Was he really so committed to his ideology that he'd sacrifice everything to implement it? So insane that pragmatism didn't matter?
Or…
Or he's tricking us.
The thought sent ice through my veins.
What if the policies were deliberate? What if Mark wanted his approval to drop? What if this was part of some larger strategy I wasn't seeing?
"Rey?" Elliot's voice pulled me back. "You okay? You've been standing there staring at nothing for like five minutes."
"Yeah," I said automatically. Then, more honestly: "Maybe. I need to think about something."
"Want to talk it through?" Elliot offered.
I shook my head. "Not yet. Still working it out."
I finished the morning's work on autopilot, my mind racing through possibilities.
Maybe Mark was just arrogant. Thought his approval was so high that it could weather unpopular policies. That people loved him enough to accept being disadvantaged.
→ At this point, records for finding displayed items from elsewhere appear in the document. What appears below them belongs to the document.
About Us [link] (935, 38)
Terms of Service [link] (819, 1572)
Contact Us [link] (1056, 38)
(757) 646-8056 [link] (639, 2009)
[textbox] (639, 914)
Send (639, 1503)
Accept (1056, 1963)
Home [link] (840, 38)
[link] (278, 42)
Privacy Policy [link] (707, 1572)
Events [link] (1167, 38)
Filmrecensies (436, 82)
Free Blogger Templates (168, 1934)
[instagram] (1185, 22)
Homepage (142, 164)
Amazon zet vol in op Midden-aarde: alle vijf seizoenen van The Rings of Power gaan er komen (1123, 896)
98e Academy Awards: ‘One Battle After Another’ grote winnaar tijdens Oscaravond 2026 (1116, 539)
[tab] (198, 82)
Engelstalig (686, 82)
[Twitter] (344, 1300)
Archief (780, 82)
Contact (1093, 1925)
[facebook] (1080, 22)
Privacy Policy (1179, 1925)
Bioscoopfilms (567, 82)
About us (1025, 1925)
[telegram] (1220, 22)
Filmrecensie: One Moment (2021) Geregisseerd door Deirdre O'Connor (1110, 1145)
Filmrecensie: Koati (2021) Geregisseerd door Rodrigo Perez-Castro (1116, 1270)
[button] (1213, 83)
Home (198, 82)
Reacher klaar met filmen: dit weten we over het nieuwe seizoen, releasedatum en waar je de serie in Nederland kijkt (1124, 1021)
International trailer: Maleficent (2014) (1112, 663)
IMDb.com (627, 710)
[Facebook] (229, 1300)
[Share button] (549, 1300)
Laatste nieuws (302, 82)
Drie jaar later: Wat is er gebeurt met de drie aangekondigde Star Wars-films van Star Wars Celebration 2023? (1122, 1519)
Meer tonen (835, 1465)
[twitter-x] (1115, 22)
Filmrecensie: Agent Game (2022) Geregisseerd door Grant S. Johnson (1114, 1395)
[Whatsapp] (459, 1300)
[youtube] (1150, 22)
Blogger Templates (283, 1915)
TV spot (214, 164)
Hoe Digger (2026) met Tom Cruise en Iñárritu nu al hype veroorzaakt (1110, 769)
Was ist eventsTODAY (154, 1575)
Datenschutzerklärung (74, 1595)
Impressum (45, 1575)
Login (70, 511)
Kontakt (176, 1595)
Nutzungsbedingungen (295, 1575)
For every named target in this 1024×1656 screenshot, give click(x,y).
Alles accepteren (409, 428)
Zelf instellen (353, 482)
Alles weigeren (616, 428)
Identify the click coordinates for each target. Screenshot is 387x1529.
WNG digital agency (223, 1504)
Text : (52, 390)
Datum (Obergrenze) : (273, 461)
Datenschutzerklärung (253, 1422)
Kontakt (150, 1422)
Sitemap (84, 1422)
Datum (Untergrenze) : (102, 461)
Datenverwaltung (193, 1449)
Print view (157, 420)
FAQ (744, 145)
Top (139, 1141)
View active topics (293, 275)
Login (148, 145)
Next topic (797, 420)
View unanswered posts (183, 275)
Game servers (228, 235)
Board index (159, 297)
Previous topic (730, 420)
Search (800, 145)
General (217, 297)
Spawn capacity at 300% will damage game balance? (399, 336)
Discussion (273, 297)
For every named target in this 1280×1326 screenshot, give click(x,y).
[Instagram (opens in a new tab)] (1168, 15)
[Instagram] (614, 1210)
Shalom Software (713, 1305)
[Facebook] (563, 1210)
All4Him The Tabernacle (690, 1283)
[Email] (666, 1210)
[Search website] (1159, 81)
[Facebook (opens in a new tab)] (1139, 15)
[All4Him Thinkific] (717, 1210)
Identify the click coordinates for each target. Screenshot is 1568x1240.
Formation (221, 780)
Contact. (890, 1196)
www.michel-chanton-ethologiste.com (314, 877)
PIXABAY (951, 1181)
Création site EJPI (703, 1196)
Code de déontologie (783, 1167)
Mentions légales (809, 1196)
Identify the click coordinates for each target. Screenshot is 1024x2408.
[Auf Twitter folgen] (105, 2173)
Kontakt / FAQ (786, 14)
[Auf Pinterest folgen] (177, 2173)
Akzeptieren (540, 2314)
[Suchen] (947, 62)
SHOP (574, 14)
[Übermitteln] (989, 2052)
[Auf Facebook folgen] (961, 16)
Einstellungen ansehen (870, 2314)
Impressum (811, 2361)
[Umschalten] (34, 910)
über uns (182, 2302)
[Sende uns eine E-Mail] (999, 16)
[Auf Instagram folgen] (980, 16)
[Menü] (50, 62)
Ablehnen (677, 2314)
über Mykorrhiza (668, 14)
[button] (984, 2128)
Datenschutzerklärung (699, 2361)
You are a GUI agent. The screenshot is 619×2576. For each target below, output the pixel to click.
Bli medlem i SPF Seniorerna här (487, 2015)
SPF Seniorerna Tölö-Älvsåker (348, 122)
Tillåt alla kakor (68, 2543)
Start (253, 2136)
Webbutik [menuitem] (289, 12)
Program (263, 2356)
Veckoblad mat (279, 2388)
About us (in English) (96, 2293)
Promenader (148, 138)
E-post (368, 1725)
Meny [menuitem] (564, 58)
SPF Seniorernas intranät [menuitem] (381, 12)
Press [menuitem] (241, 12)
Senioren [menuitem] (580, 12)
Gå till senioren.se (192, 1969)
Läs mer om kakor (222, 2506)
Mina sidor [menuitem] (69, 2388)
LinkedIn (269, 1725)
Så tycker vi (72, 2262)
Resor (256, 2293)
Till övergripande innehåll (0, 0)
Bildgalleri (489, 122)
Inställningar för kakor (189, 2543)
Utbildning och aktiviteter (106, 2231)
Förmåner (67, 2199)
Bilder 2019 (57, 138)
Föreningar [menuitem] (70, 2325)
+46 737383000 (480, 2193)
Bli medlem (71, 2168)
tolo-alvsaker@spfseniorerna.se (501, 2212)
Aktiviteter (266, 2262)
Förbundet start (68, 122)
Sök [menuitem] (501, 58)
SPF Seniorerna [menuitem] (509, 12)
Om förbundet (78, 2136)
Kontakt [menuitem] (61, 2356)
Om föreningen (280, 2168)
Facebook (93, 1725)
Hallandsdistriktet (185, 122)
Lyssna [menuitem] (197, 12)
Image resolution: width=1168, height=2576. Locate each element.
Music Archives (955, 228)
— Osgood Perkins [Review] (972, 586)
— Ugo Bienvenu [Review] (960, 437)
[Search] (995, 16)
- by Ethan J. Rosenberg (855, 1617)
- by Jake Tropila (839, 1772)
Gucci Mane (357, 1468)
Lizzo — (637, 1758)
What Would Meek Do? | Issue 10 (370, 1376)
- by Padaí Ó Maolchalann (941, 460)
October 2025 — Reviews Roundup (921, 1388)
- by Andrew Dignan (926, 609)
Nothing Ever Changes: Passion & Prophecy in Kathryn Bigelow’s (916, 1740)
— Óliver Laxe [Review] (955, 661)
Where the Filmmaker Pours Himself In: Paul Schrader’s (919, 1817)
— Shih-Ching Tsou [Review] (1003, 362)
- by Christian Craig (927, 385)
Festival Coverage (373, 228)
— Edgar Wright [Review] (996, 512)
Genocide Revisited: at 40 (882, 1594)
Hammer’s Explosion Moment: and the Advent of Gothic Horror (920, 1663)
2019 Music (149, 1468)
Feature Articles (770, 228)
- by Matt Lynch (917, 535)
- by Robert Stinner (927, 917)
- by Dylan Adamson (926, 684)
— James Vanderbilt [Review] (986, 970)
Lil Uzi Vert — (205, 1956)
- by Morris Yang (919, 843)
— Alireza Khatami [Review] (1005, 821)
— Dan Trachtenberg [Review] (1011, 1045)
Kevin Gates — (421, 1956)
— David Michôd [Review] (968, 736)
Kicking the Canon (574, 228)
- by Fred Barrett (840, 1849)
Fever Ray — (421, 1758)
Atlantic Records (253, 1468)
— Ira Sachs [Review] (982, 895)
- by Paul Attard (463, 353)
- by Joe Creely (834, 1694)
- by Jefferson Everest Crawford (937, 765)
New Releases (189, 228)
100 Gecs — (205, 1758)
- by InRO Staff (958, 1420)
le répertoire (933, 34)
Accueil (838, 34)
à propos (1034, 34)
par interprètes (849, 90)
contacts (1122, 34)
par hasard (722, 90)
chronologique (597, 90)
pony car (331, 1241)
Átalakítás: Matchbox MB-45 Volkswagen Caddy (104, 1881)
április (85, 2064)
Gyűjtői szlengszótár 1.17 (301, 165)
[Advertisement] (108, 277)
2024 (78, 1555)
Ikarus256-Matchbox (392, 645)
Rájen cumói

Or maybe he was planning to blame someone else when things went wrong. Use falling approval to purge political opponents. Create a crisis he could then "solve" to regain support.
Or maybe—and this was the most disturbing possibility—he was deliberately building opposition. Creating enemies he could point to. Setting up a scenario where he could position himself as under attack by elites who opposed his "fair" policies.
That last one felt right. Had the ring of Mark's strategic thinking.
If he implemented these policies and people started protesting, he could spin it as the entitled elite trying to maintain their advantages. Frame any opposition as proof that the system was rigged against regular people. Use backlash to strengthen his position rather than weaken it.
Which meant my plan—wait for his approval to drop, then strike when people were disillusioned—might be walking straight into a trap.
"Damn it," I muttered.
I needed to revise. Needed to account for the possibility that Mark was smarter than I was giving him credit for. That he was playing a longer game than simple policy implementation. But what would I even do? Everything that I'm thinking is nothing more than a mere speculation. I could be predicting Mark to a tee or I could be completely overthinking this.
I found Evelyn in her makeshift office later that afternoon.
"We need to talk," I said, closing the door behind me.
She looked up from her tablet. "What's wrong?"
"The plan," I said. "Waiting for Mark's approval to drop and then striking. It might not work."
Evelyn's expression sharpened. "Explain."
So I did. Walked her through my logic. The pattern that felt wrong. The possibility that Mark was deliberately creating opposition to strengthen his position rather than weaken it.
She listened without interrupting, her evaluator training making her process information systematically.
"You think he's that strategic?" she asked finally.
"I think he's that manipulative," I corrected. "Remember, he fooled me for a long time. He was playing both sides for the longest time. Then betrayed everyone at exactly the right moment to maximize his gain. That kind of long-term planning doesn't just disappear."
Evelyn nodded slowly. "So what do we do?"
"I don't know yet," I admitted. "But I need to revise the plan. Account for more variables. Assume Mark is always three moves ahead until proven otherwise."
"That's paranoid," Evelyn pointed out.
"That's survival," I countered. "Underestimating him is what got us here. I won't make that mistake again."
I left her to think, heading back outside where physical work might help clear my head.
But the question kept circling.
What is Mark really doing? What's the play I'm not seeing?